Abstraction and Realism - Bridging the Gap.
Never in my wildest dreams did I ever think I would ever get into abstract art and yet here we are…
Well, sort of.
Whilst I’ve always had an appreciation for abstract art and a respect for those artists that create brilliant, dramatic and skillful abstract artwork it’s never been a style of art that I, personally, have been drawn to, let alone have had a desire to experiment with myself. My style has always been very detail-focused and centered solely in realism. Realism still remains my absolute passion. It’s the kind of art I think about all the time and generally nerd out to.
So what changed?
I discovered the art of acrylic pouring.
Acrylic pouring is the process of creating abstract art by combining fluid acrylics, a special pouring medium and sometimes other components e.g. silicone oil and allowing them to flow freely across a canvas. This creates beautiful, intricate patterns as the different coloured paints interact with each other, giving a marbled appearance to the canvas.

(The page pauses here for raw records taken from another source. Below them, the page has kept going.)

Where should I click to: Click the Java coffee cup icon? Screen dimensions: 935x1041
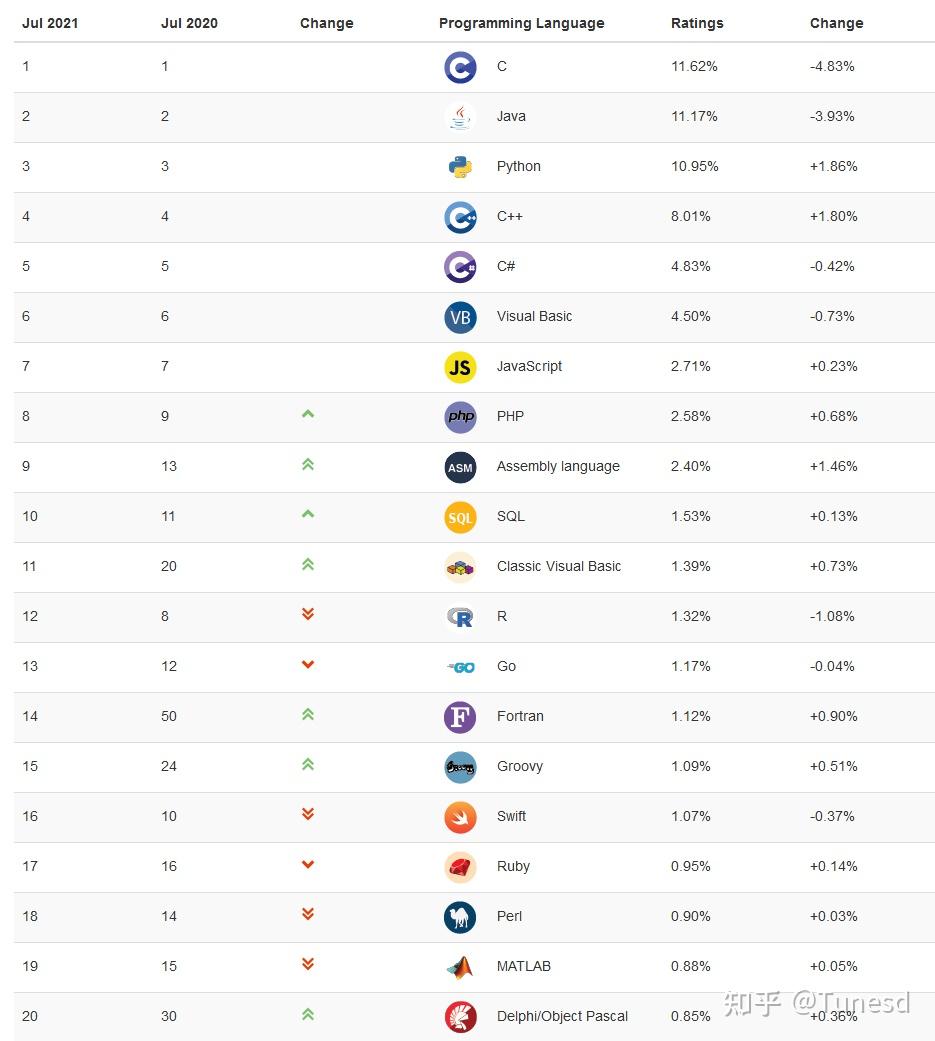click(x=460, y=117)
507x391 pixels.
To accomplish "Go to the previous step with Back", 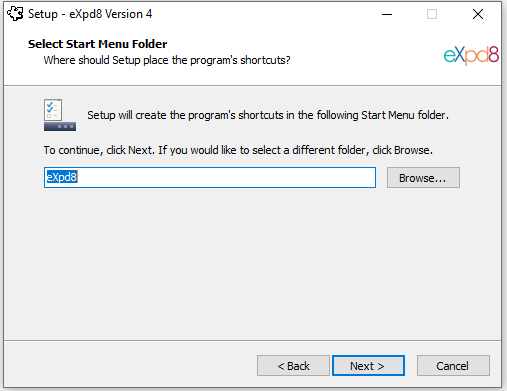I will click(x=293, y=366).
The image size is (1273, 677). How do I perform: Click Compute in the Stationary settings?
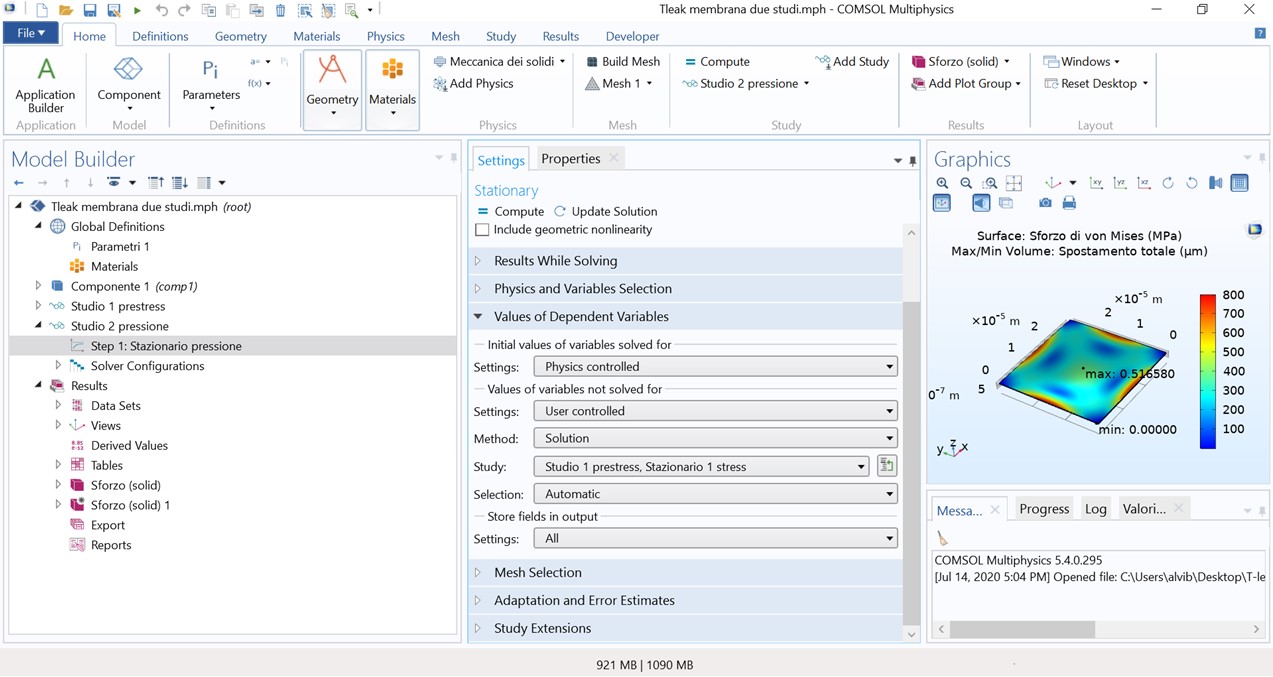coord(510,211)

I loved this effect so much I knew I wanted to incorporate it into my work somehow. The way the fluid paint flowed across the canvas replicated the liquidity and movement of water which was an idea that really appealed to me. The dream-like colours and bubbles/cells created in the pour reminded me of the reflections you see underwater when looking up towards the water’s surface. I wanted that chaotic movement and freedom that flowing paint, itself, provided to feature in my water paintings whilst still retaining the realistic nature of my style.
And so an idea was born!
The Law of Thirds
My experiments with the technique lead me to a general method I now use to create all of my work. Around a third of the canvas is taken up by the vivid colours and swirling abstract patterns of the acrylic pour. Another third or so features the swimmer and is based in reality – I generally use a reference to get the general proportions and likeness for this portion correct. That leaves the last third; the bridge between the abstract portion and the realistic portion. In this third I rely totally on my imagination; taking shapes and colours from the other two thirds and combining them to create a delicate yet important link between the two disparate styles. This means that one third of my work is based in reality, one third is pulled from my imagination and one third is left up to chance and the random way paint flows across a surface.
The newfound freedom and excitement this has bought to my way of working can’t be understated and I already have so many ideas for new work in my head that I have yet to put to canvas. Let the experimentation continue!